今日取り上げる「Biker Sherlock・バイカー・シャローック」は「Dregs Skateboard / ドレッグス・スケートボード」のオーナーであると同時に、「Team Dregs / チーム・ドレッグスのリーダーでもあり、X Games のワールド・チャンピオンなど、様々なタイトルを持つ男であり、スケートボード界に多大な影響を与えた一人です。
彼はダウンヒル・スケートボードがどれだけエキサイティングなスポーツかを、一般大衆に伝えたく、NBC(アメリカの大手テレビ局)と単独交渉し、マルチスポーツ番組「Gravity Games グラビィティ・ゲームス」を作り上げました。そしてこれが後のダウンヒルに大きく影響を及ぼした事は誰もが認める事実であります。
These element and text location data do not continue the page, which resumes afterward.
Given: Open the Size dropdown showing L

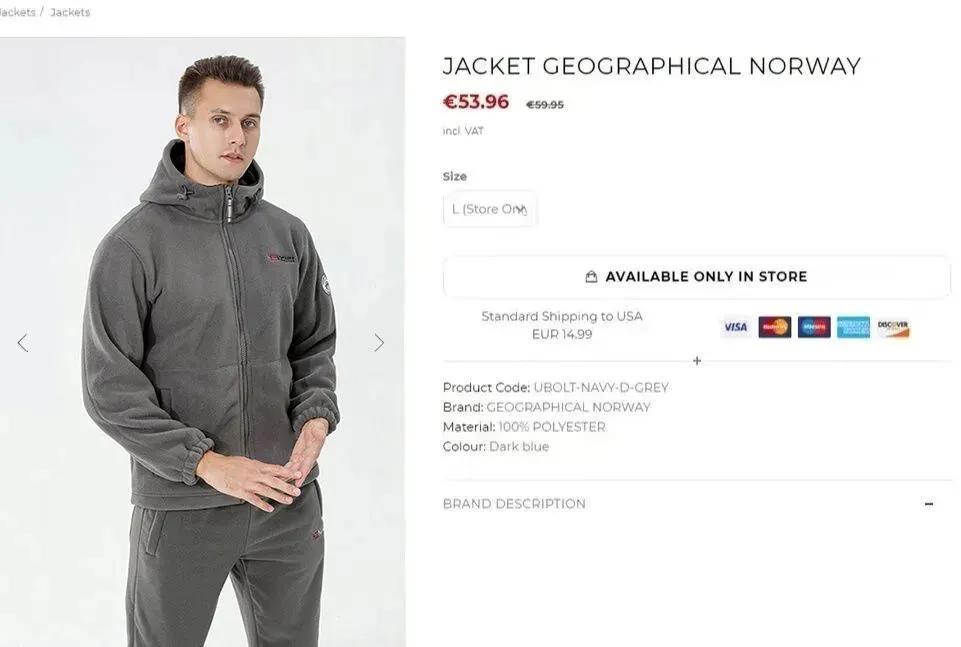Looking at the screenshot, I should 490,209.
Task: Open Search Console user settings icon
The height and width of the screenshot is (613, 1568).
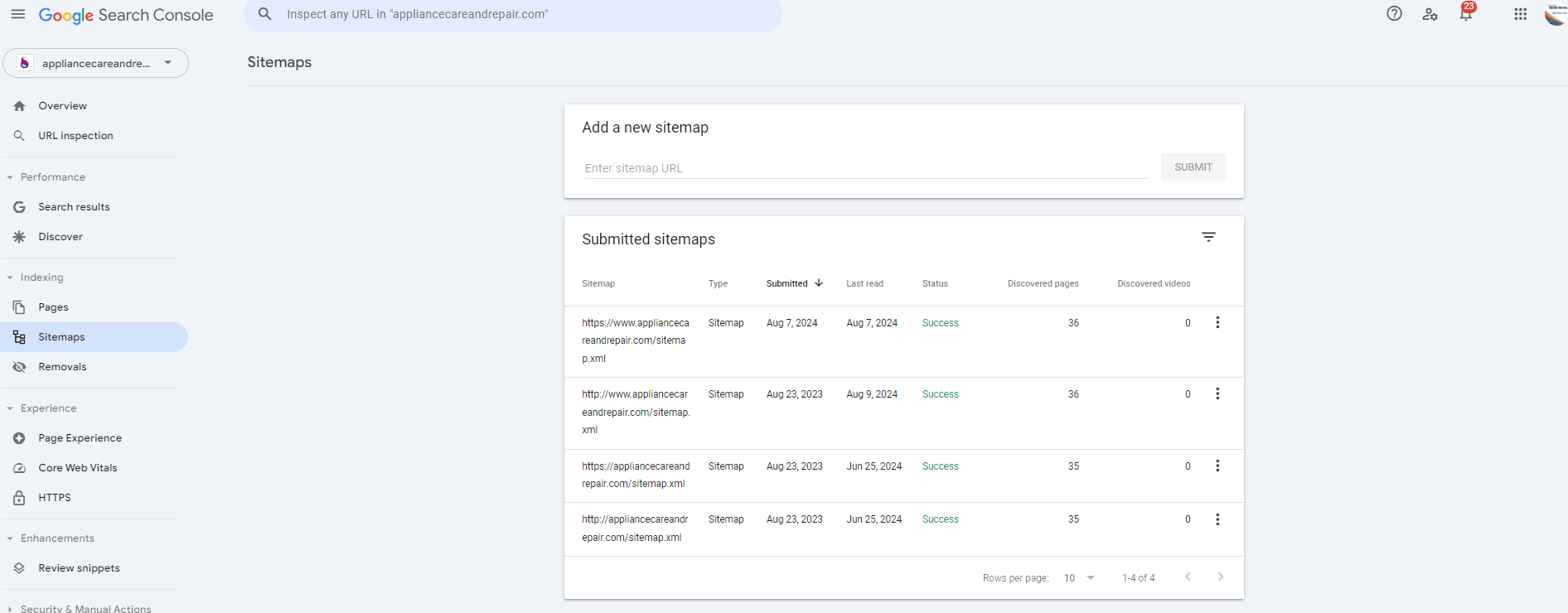Action: pyautogui.click(x=1430, y=14)
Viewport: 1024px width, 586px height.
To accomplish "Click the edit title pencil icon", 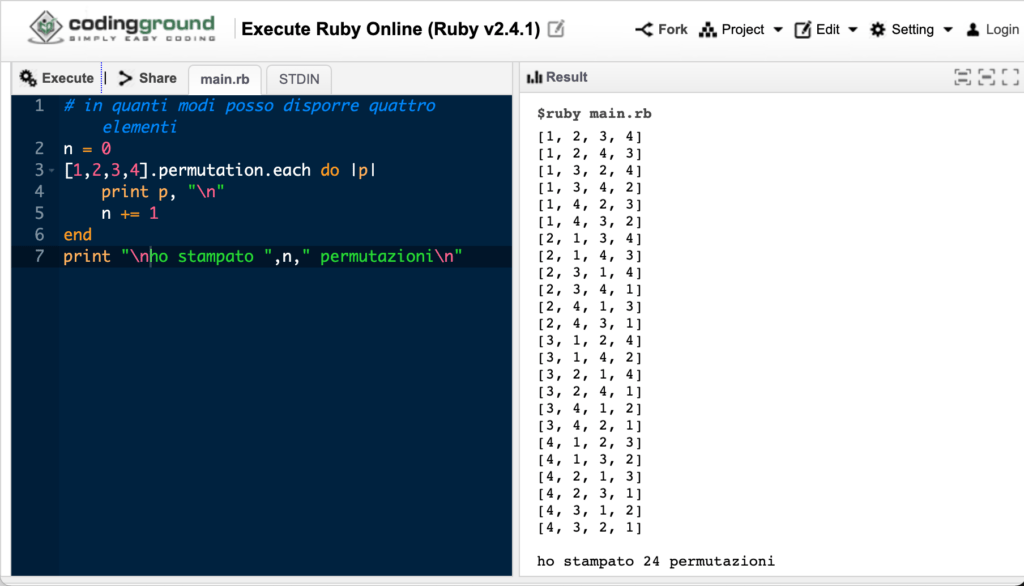I will (556, 29).
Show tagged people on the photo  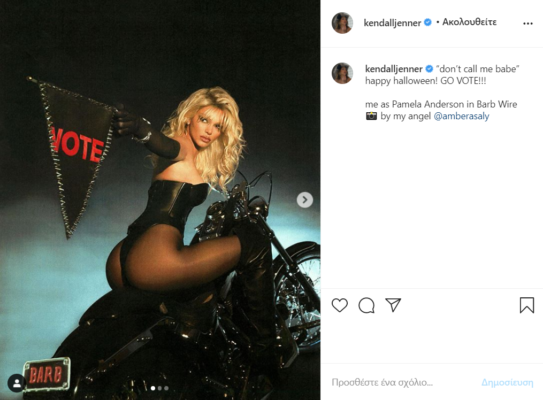[x=17, y=383]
バイカーはスケートボードのみならず、サーフィンも大好きで、ビッグウェイブ・サーファーとしてもその名を馳せており、サーフィンの大会などでは、選手をサポートするジェットスキーの運転なども請け負う一方、トラックでのレースに関してはずば抜けた才能を見せ、名のあるトラック・レーサー達から「スケートボードとサーフィンを辞めてトラックだけに絞れば必ずチャンピオンになれる」と太鼓判を押される程でした。
バイカーは間違いなく世界でも指折りのダウンヒル・スケートボーダーでした。幸運にも私は「Team Dregs / チーム・ドレッグス」に在籍中、バイカーとエイミーと世界を旅する事が出来、彼の人柄に触れる事が出来ました。彼はロックスター並みのカリスマを持ち合わせており、Sector 9 (セクター9)のSteve Lake (スティーブ・レイク)Gravity Skateboards(グラビティ)のMichale Bream(マイケル・ブリーム)を始め、多くの業界関係者が彼のキャリアに共感し、彼の死後も、そのスピリッツを引き継いでいます。
私がチーム・ドレッグスの副部長だった頃は、若い世代にバイカーの重要性を知ってもらおうとキャンペーンを開催したりもしました。また、70年代に一斉を風靡したロングボーダー「Brad Strandlund / ブラッド・ストランドラン」はバイカーのビジネス・パートナーでもありながら、バイカーをダウンヒルというスポーツに引き込んだ張本人であり、バイカーを語るには決して外せない人間の一人です。
有名なアスリートでいる事は、精神的にも肉体的にも大変です。毎試合、信じられないようなダメージを負うアメリカン・フットボールの選手やボクサー。ダウンヒルのレーサーもこれらの選手同様、大きなダメージを負う危険性と背中合わせでの毎日であり、バイカーも人並み以上にワイプアウトを経験した筈であり、これらの苦労や困難、精神的及び肉体的な苦痛は想像に難くありません。
バイカーには美しい妻(エイミー)、子供達、そして家族がいました。自分に子供が出来ると、人間誰しも価値観が大きく変わります。若い命に触れる事で、誰もが「愛」とは何かを、今一度学ぶのです。バイカーも例に漏れず二人の子供達(男の子2人)を心から愛しており、二人と沢山の時間を過ごしていました。
バイカーを失った喪失感は多くの人の中に存在します。バイカー、あなたのスケートボード業界への貢献に感謝します。ありがとう。
この記事は ConcreteWave Jan 2016 A Tribute To Michael BIKER Sherlock の抄訳です。